▶ _WHAT IS REQUIRED_
Which lines in the records below contain the word "agent"? Copy each one.

▶ _DATASET_
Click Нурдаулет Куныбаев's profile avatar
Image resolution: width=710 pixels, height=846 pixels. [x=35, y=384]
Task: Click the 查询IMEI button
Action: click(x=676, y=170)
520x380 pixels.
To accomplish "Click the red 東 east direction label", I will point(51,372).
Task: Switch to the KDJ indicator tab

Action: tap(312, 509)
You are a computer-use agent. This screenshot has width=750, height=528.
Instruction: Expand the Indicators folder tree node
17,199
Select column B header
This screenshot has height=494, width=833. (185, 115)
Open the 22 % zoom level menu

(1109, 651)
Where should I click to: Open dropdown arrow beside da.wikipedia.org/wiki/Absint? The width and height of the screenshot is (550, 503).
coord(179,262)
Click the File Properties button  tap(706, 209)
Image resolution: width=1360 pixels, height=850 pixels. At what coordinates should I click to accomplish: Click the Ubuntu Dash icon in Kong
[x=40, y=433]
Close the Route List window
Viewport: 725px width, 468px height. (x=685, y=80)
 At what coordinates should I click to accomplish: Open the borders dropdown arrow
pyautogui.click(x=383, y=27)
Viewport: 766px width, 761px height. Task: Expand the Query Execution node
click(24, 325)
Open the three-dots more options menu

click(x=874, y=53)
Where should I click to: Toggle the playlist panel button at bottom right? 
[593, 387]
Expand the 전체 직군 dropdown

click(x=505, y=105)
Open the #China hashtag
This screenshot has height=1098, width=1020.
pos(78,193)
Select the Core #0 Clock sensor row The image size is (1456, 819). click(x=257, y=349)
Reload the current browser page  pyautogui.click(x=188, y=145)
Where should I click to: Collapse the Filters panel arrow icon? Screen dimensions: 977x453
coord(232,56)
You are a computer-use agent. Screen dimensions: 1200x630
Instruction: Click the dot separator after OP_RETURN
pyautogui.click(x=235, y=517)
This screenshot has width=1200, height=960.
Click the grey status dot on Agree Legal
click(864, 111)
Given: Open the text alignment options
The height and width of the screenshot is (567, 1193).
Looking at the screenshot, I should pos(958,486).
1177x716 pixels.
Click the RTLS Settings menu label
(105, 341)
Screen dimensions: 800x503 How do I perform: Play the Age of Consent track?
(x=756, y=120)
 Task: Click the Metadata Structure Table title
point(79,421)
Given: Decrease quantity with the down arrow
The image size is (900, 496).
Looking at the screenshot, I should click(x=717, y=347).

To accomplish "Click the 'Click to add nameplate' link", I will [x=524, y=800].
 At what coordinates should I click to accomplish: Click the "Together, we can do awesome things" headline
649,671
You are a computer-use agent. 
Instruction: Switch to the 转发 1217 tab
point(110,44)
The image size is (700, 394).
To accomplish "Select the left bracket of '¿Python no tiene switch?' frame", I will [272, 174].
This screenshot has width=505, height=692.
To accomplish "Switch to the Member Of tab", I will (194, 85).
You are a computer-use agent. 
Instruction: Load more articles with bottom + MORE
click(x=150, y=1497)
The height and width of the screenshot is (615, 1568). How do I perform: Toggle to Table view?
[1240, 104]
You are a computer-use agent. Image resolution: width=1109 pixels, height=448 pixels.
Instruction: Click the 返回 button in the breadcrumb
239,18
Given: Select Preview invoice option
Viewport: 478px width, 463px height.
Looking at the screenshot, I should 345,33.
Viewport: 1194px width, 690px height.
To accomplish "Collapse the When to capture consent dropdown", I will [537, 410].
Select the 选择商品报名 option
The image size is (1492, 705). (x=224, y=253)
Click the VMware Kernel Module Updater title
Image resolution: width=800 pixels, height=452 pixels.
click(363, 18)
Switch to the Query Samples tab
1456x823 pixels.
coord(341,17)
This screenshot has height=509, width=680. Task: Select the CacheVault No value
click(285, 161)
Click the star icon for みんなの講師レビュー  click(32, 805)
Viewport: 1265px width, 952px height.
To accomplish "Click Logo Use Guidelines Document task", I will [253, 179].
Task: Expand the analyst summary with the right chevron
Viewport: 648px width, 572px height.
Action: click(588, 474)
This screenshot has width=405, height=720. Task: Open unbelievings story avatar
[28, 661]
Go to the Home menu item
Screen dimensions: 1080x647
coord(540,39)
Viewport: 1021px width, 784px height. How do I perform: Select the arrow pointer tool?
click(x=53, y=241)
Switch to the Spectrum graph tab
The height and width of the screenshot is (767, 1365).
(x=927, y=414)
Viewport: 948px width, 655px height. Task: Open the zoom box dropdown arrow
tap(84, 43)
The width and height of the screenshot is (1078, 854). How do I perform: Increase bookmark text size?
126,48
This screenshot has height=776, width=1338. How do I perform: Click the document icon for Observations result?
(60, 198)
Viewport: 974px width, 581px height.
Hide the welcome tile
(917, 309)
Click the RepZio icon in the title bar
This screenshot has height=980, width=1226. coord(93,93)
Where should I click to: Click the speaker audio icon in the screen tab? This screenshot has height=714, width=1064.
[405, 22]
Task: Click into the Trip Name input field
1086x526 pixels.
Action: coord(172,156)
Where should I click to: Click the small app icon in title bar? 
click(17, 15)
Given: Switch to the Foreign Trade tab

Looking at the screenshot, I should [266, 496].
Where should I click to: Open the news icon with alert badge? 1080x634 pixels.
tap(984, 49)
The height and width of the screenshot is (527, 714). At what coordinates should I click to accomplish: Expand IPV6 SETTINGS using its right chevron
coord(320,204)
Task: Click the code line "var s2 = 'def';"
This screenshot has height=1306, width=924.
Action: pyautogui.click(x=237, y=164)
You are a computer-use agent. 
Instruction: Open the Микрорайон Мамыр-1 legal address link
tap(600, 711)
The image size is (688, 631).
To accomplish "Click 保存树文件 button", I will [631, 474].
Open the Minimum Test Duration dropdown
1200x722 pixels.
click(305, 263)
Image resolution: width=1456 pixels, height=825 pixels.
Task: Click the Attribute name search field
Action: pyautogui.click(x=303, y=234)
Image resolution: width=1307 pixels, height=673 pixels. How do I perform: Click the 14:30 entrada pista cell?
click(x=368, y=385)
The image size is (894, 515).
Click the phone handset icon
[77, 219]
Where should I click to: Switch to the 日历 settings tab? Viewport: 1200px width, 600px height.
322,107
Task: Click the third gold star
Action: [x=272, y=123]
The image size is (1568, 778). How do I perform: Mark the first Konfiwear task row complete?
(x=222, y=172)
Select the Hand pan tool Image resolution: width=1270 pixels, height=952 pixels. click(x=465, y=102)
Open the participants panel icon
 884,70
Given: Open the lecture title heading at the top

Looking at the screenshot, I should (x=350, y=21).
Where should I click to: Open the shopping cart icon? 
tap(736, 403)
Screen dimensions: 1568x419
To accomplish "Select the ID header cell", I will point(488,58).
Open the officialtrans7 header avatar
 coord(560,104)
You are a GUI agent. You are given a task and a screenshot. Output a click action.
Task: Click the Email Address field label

▶ _OUTPUT OF THE EXERCISE_
You are a computer-use agent. This screenshot has width=750, height=528.
You are a computer-use agent. Screen dimensions: 1200x630
You are a computer-use agent. 
You are a computer-use agent. 
You are a computer-use agent. Image resolution: width=1109 pixels, height=448 pixels.
You are a computer-use agent. 
You are a GUI agent. You are given a task and a screenshot. Output a click action.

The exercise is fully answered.